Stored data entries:
Start of Block

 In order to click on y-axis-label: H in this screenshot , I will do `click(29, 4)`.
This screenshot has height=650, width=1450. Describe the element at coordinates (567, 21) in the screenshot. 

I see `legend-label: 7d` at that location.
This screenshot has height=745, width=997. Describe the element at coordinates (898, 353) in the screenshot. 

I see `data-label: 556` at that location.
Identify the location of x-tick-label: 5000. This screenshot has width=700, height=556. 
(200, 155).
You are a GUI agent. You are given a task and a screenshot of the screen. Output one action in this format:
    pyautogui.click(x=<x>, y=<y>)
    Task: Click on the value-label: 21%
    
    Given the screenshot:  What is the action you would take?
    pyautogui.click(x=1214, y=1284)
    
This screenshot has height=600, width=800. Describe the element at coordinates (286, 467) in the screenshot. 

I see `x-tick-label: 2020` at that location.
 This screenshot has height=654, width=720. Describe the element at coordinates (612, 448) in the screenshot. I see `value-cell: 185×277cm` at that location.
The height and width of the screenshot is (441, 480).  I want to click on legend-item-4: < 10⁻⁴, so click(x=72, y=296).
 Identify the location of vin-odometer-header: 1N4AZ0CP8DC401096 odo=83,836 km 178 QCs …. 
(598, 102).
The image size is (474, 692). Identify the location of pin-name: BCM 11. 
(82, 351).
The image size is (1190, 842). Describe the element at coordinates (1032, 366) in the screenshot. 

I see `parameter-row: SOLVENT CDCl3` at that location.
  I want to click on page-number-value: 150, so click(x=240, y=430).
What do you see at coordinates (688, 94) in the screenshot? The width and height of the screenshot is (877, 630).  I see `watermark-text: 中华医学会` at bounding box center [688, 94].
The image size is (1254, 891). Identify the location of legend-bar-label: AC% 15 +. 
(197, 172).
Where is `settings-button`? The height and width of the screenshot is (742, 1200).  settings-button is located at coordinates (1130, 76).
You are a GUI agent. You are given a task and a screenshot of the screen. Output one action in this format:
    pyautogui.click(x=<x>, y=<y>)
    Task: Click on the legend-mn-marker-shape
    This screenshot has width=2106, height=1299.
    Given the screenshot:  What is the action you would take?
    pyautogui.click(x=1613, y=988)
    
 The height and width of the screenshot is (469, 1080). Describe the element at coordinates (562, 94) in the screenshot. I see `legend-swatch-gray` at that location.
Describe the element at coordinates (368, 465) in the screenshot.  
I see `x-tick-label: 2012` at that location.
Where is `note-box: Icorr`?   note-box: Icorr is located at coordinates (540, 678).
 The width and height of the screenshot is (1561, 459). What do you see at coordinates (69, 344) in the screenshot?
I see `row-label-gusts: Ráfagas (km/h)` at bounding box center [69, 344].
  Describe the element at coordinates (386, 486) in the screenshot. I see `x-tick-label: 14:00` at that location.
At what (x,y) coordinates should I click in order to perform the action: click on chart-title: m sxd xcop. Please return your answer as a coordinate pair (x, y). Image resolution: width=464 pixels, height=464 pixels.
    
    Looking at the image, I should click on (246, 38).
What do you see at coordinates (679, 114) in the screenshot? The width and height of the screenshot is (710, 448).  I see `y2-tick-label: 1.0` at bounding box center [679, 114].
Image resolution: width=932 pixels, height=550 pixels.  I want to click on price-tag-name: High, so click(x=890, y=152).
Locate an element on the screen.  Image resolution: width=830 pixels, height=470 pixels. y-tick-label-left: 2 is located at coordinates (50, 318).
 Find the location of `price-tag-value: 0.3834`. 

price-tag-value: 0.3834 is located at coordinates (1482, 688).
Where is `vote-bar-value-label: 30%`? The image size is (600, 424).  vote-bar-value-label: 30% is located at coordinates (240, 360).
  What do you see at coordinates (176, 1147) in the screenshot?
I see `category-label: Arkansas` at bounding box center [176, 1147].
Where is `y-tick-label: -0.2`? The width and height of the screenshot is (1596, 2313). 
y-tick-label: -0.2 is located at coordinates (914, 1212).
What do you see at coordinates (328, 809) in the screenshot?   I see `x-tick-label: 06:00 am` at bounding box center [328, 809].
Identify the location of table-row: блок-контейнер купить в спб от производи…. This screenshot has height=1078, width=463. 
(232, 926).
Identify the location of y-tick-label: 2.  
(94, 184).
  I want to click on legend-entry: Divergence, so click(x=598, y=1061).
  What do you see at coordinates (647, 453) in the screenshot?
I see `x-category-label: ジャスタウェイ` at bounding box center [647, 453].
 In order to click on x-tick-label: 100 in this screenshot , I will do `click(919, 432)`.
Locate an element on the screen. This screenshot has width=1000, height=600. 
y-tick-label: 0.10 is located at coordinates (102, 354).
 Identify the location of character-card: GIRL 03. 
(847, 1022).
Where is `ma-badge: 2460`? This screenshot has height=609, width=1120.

End of Block

Try it ->
Put every line of the records into a numbered list, omitting the blank lines.

Answer space ->
1.  In order to click on y-axis-label: H in this screenshot , I will do `click(29, 4)`.
2. This screenshot has height=650, width=1450. Describe the element at coordinates (567, 21) in the screenshot. 
3. I see `legend-label: 7d` at that location.
4. This screenshot has height=745, width=997. Describe the element at coordinates (898, 353) in the screenshot. 
5. I see `data-label: 556` at that location.
6. Identify the location of x-tick-label: 5000. This screenshot has width=700, height=556. 
7. (200, 155).
8. You are a GUI agent. You are given a task and a screenshot of the screen. Output one action in this format:
9.     pyautogui.click(x=<x>, y=<y>)
10.     Task: Click on the value-label: 21%
11.     Given the screenshot:  What is the action you would take?
12.     pyautogui.click(x=1214, y=1284)
13. This screenshot has height=600, width=800. Describe the element at coordinates (286, 467) in the screenshot. 
14. I see `x-tick-label: 2020` at that location.
15.  This screenshot has height=654, width=720. Describe the element at coordinates (612, 448) in the screenshot. I see `value-cell: 185×277cm` at that location.
16. The height and width of the screenshot is (441, 480).  I want to click on legend-item-4: < 10⁻⁴, so click(x=72, y=296).
17.  Identify the location of vin-odometer-header: 1N4AZ0CP8DC401096 odo=83,836 km 178 QCs …. 
18. (598, 102).
19. The image size is (474, 692). Identify the location of pin-name: BCM 11. 
20. (82, 351).
21. The image size is (1190, 842). Describe the element at coordinates (1032, 366) in the screenshot. 
22. I see `parameter-row: SOLVENT CDCl3` at that location.
23.   I want to click on page-number-value: 150, so click(x=240, y=430).
24. What do you see at coordinates (688, 94) in the screenshot? The width and height of the screenshot is (877, 630).  I see `watermark-text: 中华医学会` at bounding box center [688, 94].
25. The image size is (1254, 891). Identify the location of legend-bar-label: AC% 15 +. 
26. (197, 172).
27. Where is `settings-button`? The height and width of the screenshot is (742, 1200).  settings-button is located at coordinates (1130, 76).
28. You are a GUI agent. You are given a task and a screenshot of the screen. Output one action in this format:
29.     pyautogui.click(x=<x>, y=<y>)
30.     Task: Click on the legend-mn-marker-shape
31.     This screenshot has width=2106, height=1299.
32.     Given the screenshot:  What is the action you would take?
33.     pyautogui.click(x=1613, y=988)
34.  The height and width of the screenshot is (469, 1080). Describe the element at coordinates (562, 94) in the screenshot. I see `legend-swatch-gray` at that location.
35. Describe the element at coordinates (368, 465) in the screenshot.  
36. I see `x-tick-label: 2012` at that location.
37. Where is `note-box: Icorr`?   note-box: Icorr is located at coordinates (540, 678).
38.  The width and height of the screenshot is (1561, 459). What do you see at coordinates (69, 344) in the screenshot?
39. I see `row-label-gusts: Ráfagas (km/h)` at bounding box center [69, 344].
40.   Describe the element at coordinates (386, 486) in the screenshot. I see `x-tick-label: 14:00` at that location.
41. At what (x,y) coordinates should I click in order to perform the action: click on chart-title: m sxd xcop. Please return your answer as a coordinate pair (x, y). Image resolution: width=464 pixels, height=464 pixels.
42.     Looking at the image, I should click on (246, 38).
43. What do you see at coordinates (679, 114) in the screenshot? The width and height of the screenshot is (710, 448).  I see `y2-tick-label: 1.0` at bounding box center [679, 114].
44. Image resolution: width=932 pixels, height=550 pixels.  I want to click on price-tag-name: High, so click(x=890, y=152).
45. Locate an element on the screen.  Image resolution: width=830 pixels, height=470 pixels. y-tick-label-left: 2 is located at coordinates (50, 318).
46.  Find the location of `price-tag-value: 0.3834`. 
47. price-tag-value: 0.3834 is located at coordinates (1482, 688).
48. Where is `vote-bar-value-label: 30%`? The image size is (600, 424).  vote-bar-value-label: 30% is located at coordinates (240, 360).
49.   What do you see at coordinates (176, 1147) in the screenshot?
50. I see `category-label: Arkansas` at bounding box center [176, 1147].
51. Where is `y-tick-label: -0.2`? The width and height of the screenshot is (1596, 2313). 
52. y-tick-label: -0.2 is located at coordinates (914, 1212).
53. What do you see at coordinates (328, 809) in the screenshot?   I see `x-tick-label: 06:00 am` at bounding box center [328, 809].
54. Identify the location of table-row: блок-контейнер купить в спб от производи…. This screenshot has height=1078, width=463. 
55. (232, 926).
56. Identify the location of y-tick-label: 2.  
57. (94, 184).
58.   I want to click on legend-entry: Divergence, so click(x=598, y=1061).
59.   What do you see at coordinates (647, 453) in the screenshot?
60. I see `x-category-label: ジャスタウェイ` at bounding box center [647, 453].
61.  In order to click on x-tick-label: 100 in this screenshot , I will do `click(919, 432)`.
62. Locate an element on the screen. This screenshot has width=1000, height=600. 
63. y-tick-label: 0.10 is located at coordinates (102, 354).
64.  Identify the location of character-card: GIRL 03. 
65. (847, 1022).
66. Where is `ma-badge: 2460`? This screenshot has height=609, width=1120.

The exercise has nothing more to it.